NIST supplemental guidance

Organizations identify information systems affected by announced software flaws including potential vulnerabilities resulting from those flaws, and report this information to designated organizational personnel with information security responsibilities. Security-relevant software updates include, for example, patches, service packs, hot fixes, and anti-virus signatures. Organizations also address flaws discovered during security assessments, continuous monitoring, incident response activities, and system error handling. Organizations take advantage of available resources such as the Common Weakness Enumeration (CWE) or Common Vulnerabilities and Exposures (CVE) databases in remediating flaws discovered in organizational information systems.
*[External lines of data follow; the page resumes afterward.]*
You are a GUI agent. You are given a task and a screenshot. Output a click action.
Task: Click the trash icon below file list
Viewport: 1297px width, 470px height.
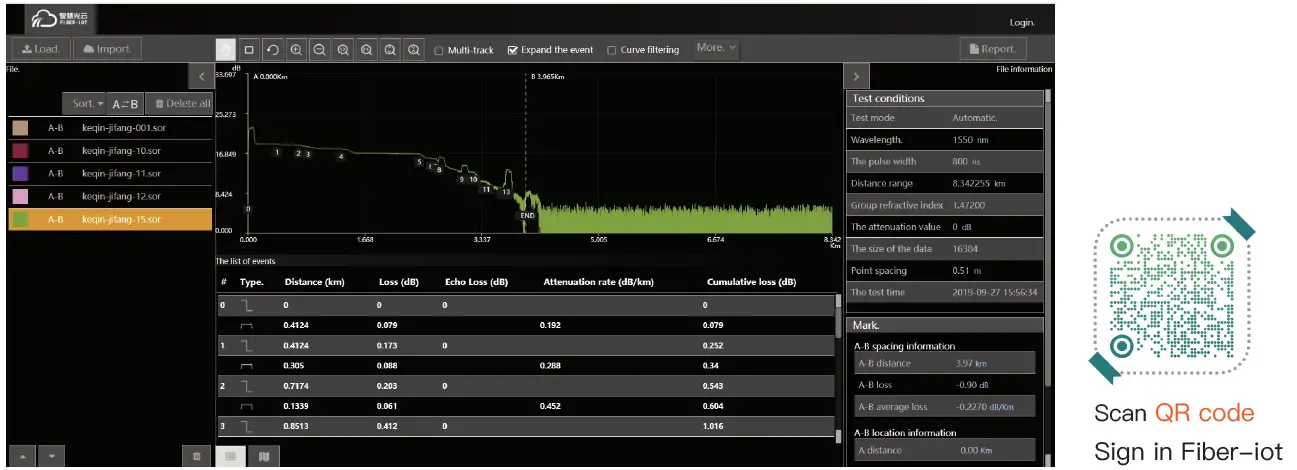[x=196, y=456]
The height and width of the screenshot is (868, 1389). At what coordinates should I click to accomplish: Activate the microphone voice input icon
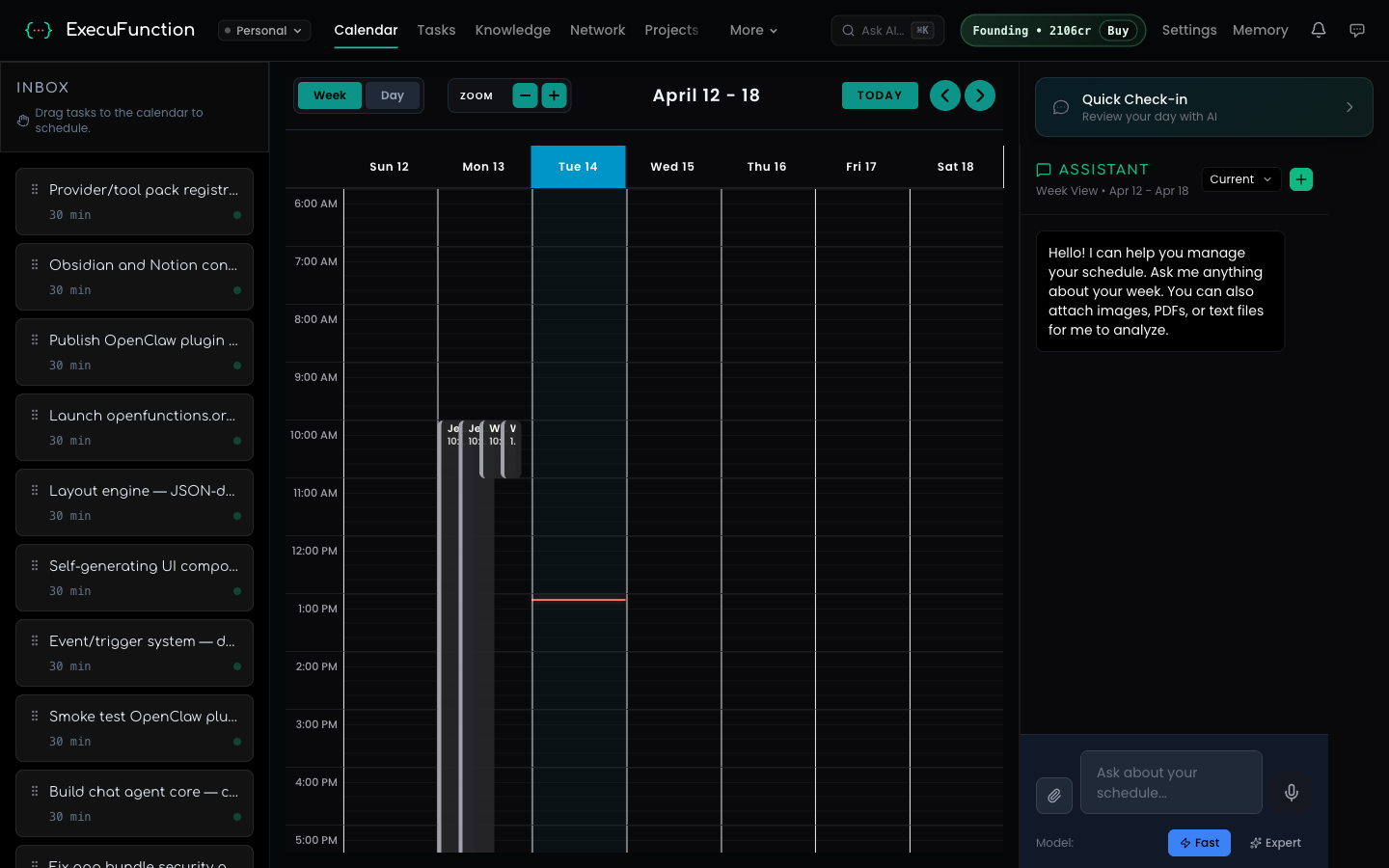(x=1291, y=792)
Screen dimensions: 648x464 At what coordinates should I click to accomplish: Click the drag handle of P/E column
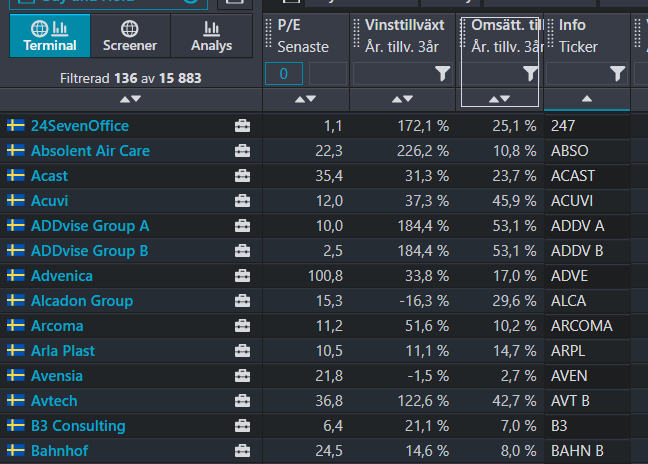point(268,33)
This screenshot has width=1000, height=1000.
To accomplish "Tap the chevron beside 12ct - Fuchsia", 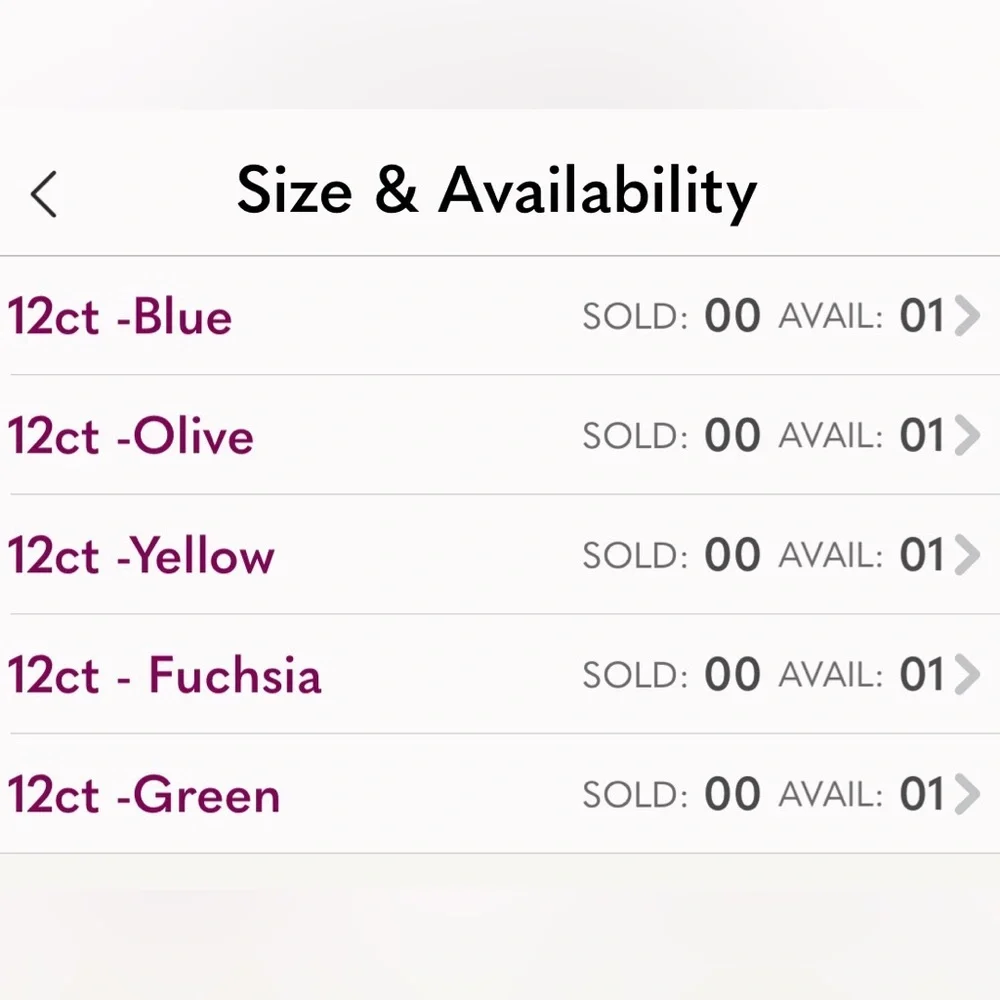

By incorporating flaw remediation into ongoing configuration management processes, required/anticipated remediation actions can be tracked and verified. Flaw remediation actions that can be tracked and verified include, for example, determining whether organizations follow US-CERT guidance and Information Assurance Vulnerability Alerts. Organization-defined time periods for updating security-relevant software and firmware may vary based on a variety of factors including, for example, the security category of the information system or the criticality of the update (i.e., severity of the vulnerability related to the discovered flaw). Some types of flaw remediation may require more testing than other types. Organizations determine the degree and type of testing needed for the specific type of flaw remediation activity under consideration and also the types of changes that are to be configuration-managed. In some situations, organizations may determine that the testing of software and/or firmware updates is not necessary or practical, for example, when implementing simple anti-virus signature updates. Organizations may also consider in testing decisions, whether security-relevant software or firmware updates are obtained from authorized sources with appropriate digital signatures.